The study, which compiled data on liver disease diagnoses between 2014 and 2015, found that Sunset Park in Brooklyn has the highest rate of hepatitis B in the city, with an infection rate of nearly 744.8 cases per 100,000 people. Flushing, Queens, had the second highest number of HBV-positive residents, with infection rates of 448.25 per 100,000 people. That’s much higher than the rate of hepatitis B in the rest of the country, which stands at about 1.0 cases per 100,000 population.

Hepatitis B is a liver infection that can be short-term or may develop into a chronic condition. The virus can be transmitted through sexual intercourse, from infected mothers to their children while giving birth, or via shared used hypodermic needles. Those living with hepatitis B long-term are at a greater risk for developing cirrhosis, or scarring of the liver, and liver cancer.

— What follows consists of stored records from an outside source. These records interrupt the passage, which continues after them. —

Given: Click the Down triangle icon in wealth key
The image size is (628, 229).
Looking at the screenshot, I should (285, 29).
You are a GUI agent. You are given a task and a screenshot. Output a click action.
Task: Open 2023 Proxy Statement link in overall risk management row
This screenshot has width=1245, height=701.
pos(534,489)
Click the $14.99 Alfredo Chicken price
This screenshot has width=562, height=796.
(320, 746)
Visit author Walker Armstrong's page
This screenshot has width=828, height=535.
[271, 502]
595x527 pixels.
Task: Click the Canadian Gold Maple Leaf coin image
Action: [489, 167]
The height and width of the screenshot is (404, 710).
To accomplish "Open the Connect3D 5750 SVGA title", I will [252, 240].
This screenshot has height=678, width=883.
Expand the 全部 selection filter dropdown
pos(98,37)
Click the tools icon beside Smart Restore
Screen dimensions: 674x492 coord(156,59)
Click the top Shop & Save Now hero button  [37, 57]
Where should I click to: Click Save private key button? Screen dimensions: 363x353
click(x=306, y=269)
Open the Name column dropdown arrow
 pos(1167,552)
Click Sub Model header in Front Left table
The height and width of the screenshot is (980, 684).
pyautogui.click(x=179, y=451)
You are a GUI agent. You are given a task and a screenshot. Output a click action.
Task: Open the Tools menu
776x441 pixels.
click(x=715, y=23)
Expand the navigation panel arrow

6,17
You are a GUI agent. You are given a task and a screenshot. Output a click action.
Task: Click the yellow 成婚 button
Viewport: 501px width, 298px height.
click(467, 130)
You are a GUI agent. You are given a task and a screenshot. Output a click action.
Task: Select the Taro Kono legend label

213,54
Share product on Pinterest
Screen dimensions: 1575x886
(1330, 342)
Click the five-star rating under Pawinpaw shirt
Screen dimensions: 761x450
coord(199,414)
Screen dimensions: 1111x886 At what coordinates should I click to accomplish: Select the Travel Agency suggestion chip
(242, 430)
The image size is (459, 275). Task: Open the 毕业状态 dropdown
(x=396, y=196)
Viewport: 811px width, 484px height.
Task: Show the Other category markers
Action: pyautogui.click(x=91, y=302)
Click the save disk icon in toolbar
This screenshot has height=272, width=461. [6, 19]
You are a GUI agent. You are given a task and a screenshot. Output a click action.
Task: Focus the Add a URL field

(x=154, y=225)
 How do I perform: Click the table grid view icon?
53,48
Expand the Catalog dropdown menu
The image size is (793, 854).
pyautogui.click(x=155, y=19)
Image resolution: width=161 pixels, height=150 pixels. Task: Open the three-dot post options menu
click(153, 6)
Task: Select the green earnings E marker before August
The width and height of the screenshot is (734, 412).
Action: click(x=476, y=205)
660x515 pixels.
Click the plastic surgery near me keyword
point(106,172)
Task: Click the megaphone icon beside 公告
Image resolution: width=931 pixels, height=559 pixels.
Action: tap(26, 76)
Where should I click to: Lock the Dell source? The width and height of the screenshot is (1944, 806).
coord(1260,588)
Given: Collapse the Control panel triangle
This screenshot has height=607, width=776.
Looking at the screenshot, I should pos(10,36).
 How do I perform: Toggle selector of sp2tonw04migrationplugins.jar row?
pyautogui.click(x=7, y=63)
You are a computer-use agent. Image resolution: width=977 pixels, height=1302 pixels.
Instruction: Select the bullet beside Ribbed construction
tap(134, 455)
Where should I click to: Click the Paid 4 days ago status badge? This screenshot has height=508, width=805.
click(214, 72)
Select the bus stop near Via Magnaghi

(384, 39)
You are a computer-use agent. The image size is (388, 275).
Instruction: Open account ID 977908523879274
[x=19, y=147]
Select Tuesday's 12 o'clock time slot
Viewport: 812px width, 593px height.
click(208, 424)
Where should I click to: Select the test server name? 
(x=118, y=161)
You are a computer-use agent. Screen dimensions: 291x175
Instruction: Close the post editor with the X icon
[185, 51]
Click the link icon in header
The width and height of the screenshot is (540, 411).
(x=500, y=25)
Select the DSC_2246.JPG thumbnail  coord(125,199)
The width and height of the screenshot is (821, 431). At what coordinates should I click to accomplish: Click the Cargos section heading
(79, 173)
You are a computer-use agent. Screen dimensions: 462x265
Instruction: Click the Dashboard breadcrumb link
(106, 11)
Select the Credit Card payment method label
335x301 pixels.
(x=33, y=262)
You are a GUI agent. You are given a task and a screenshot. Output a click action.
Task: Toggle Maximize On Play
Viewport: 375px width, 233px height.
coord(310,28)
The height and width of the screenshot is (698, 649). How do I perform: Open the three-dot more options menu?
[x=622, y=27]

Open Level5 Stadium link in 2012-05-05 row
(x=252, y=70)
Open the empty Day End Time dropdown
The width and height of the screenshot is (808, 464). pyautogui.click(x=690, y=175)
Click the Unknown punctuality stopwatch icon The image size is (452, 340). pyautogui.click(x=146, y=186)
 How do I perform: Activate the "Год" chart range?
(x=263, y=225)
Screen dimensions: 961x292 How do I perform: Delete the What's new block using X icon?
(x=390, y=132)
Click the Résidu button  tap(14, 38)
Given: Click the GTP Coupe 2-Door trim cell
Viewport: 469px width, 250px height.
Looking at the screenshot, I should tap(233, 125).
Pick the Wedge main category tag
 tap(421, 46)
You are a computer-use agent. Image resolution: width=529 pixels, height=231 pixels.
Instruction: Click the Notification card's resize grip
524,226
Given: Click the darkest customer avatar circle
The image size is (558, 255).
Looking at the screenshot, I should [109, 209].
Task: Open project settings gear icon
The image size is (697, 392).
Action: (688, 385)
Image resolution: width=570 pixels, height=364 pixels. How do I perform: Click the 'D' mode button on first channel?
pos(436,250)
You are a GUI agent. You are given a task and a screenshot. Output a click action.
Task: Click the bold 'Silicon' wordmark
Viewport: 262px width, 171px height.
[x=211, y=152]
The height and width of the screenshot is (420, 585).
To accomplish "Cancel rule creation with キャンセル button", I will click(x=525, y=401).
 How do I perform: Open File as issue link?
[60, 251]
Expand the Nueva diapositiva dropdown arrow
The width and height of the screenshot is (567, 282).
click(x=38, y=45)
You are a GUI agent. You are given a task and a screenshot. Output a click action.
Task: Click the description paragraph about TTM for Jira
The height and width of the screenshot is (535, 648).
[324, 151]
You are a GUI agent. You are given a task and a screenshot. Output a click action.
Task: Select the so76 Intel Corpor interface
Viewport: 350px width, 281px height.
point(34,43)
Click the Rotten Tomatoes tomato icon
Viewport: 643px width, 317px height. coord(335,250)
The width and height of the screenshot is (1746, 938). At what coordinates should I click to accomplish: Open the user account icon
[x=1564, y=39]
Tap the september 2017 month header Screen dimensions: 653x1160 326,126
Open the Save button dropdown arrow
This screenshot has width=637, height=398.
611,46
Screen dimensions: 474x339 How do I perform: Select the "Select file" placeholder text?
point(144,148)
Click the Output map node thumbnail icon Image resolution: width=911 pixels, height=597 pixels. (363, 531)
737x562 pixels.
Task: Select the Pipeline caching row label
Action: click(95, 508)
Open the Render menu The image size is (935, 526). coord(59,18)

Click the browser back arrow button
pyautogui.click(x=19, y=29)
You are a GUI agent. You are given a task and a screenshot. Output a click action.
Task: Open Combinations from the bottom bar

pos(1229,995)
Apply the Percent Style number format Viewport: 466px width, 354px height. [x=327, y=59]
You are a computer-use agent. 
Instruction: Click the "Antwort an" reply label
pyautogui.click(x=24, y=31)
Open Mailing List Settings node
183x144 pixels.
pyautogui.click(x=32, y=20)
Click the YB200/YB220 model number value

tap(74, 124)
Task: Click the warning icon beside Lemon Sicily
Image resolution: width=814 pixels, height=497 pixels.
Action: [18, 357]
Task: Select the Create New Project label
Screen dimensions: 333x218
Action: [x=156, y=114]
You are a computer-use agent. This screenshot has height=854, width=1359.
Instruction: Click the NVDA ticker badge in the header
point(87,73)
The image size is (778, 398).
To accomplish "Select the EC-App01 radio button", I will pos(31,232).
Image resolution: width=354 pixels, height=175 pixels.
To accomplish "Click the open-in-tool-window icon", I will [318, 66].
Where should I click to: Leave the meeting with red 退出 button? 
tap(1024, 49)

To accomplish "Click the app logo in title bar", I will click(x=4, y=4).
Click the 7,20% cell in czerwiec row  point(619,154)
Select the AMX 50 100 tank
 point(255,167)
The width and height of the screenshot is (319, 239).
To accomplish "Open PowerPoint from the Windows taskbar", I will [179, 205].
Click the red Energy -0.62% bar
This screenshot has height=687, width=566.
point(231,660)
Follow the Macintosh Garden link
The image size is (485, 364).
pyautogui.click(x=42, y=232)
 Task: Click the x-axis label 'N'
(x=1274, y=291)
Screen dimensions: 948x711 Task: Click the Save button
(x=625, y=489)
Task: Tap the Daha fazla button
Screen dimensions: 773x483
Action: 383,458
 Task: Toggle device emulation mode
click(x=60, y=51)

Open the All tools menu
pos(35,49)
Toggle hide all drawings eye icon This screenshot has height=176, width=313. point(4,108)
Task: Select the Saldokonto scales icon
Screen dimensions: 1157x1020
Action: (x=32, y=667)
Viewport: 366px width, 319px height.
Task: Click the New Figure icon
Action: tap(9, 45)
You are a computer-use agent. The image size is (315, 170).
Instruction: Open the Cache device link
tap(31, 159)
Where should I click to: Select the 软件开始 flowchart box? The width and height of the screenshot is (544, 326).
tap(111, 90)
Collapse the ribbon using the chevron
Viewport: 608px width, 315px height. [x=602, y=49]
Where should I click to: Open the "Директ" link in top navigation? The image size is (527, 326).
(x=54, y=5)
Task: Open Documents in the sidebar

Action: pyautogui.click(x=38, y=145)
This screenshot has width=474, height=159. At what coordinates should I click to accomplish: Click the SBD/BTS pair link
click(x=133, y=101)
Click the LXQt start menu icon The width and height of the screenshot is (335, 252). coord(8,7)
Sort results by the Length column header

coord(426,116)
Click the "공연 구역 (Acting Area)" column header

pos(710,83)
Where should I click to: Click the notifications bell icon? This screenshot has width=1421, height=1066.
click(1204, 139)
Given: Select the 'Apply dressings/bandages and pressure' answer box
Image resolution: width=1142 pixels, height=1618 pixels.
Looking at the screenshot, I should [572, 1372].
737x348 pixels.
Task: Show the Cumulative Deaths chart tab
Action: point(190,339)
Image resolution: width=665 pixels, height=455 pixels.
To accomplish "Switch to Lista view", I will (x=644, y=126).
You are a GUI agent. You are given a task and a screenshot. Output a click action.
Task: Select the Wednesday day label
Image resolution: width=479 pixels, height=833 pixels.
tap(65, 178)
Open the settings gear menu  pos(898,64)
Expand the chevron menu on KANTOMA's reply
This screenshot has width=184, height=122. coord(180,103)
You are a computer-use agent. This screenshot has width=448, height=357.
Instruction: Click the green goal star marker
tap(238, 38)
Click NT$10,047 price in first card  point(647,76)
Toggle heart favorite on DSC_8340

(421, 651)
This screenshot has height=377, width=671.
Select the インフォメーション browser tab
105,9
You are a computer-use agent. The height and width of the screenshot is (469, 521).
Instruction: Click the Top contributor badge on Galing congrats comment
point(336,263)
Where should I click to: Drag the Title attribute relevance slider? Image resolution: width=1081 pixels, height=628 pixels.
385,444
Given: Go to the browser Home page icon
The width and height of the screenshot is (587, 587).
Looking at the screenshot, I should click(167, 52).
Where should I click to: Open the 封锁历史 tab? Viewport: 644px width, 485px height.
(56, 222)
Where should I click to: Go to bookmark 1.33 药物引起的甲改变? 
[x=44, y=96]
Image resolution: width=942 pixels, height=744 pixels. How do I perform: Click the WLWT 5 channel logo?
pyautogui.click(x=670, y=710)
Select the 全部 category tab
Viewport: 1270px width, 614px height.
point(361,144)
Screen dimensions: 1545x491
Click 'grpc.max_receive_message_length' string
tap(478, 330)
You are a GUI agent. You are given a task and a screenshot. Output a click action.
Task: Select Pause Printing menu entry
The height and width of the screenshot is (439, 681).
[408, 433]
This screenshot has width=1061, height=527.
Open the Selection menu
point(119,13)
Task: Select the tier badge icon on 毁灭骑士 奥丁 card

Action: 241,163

Hepatitis B is also very common in East Asian countries, and Health Department officials noted that both Flushing and Sunset Park have very large Asian immigrant communities. Officials also warned that many people currently living with hepatitis B in these areas are unaware they have it and are not undergoing treatment for it. In many cases, people are realizing they are HBV-positive only when symptoms appear.

The best way to prevent a hepatitis B infection is to be vaccinated against it. However, testing for and treating the disease in at-risk communities are also integral parts of the effort to curb new infections.